Продолжение этой строфы («Моим стихам, как драгоценным винам, настанет свой черед») – не про меня. Но разве для славы берут в руки перо? Нет, конечно. Что-то просится из души наружу – вот и всё. Более всего это относится к стихам. С прозой – сложнее. Проза – это уже работа, и хочется, чтобы ее заметили, оценили.
На излете старого (советского) времени «Моченые яблоки» вышли в свет еще советским тиражом – тридцать тысяч. По нынешним временам цифра (если это не детектив и не «клубничка») немыслимая. На гонорар от «Моченых яблок» (10 тысяч рублей) мы купили свою очередную машину.
Ровно через десять лет, в 1999-м, вышла моя вторая книга («Как жаль, что так поздно, Париж!»), за издание которой моя племянница Марина заплатила тысячу долларов. А набрала ее на компьютере и сверстала Марина Скалдина, обложку и заставки придумала и сделала Нина Лебедева. Тысячу раз прав Володин, сказавший: «…среди каких прекрасных людей жила ты!»
Книга эта была затеяна ради «Московского романа», восемнадцать лет пролежавшего в одном из ящиков бюро. История его появления в нашем доме примечательна. Когда меня выгнали из «Авроры» и я решила, что буду писать роман (!), то поняла, что писать мне его не на чем. В доме только один письменный стол – стол Бориса. А так как у нас преимущественно старинная мебель, мы с Леной Швецовой отправились в излюбленный нами антикварный магазин на Наличной, где когда-то, переезжая с Васильевского на Петроградскую, купили с Борисом за три (!) рубля зеркало в ореховой раме, а за шестьдесят – тот самый палисандровый стол, за которым он работает. Теперь в такие магазины и не сунешься, а тогда мы с Ленкой приглядели бюро красного дерева, на которое денег, правда, не хватало. Недостающую сумму одолжил Саша Житинский.
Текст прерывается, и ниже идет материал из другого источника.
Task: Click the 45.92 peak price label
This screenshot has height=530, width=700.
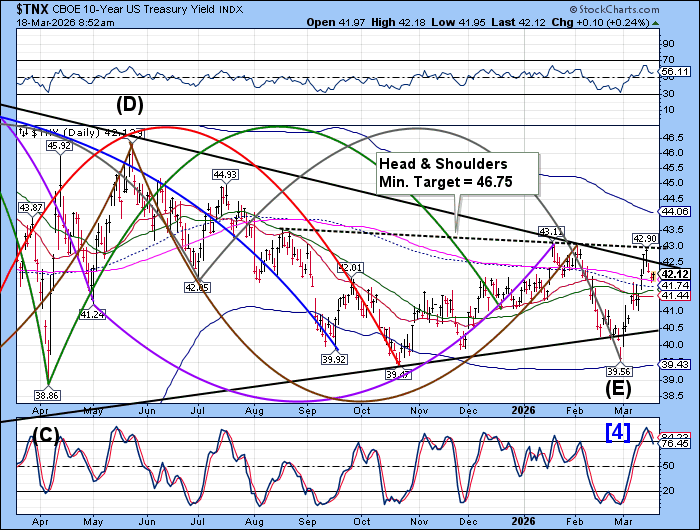Action: click(60, 146)
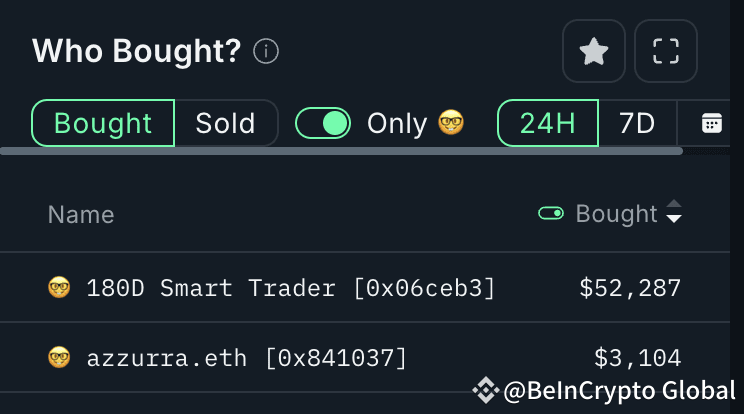This screenshot has width=744, height=414.
Task: Click the Bought column header label
Action: click(x=616, y=214)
Он же был и первым – профессиональным – читателем «Московского романа».
Помню, как я позвонила ему, едва поставив точку, перепечатывая рукопись, и он тотчас же за ней пришел (он жил тогда неподалеку). Я взмолилась: «Позвони мне сразу, пусть даже ночью». Он и позвонил той же ночью, часа в два: «У тебя совсем нет пустых мест, – сказал он. – Каждая фраза двигает действие…»
И именно это мое сочинение, с которого и начались наши переговоры со Стреляным, в первую книгу не попало. Из-за Иры Ковалевой. До сих пор не пойму, чего она тогда испугалась. Уйдя из издательства в «Новый мир», Стреляный передал меня Ковалевой. Это уже при ней мы писали письмо Яковлеву в ЦК и при ней «Московский роман» был изъят из книги.
– Как?! – рассердился Стреляный. – Не берет роман? Вот курва!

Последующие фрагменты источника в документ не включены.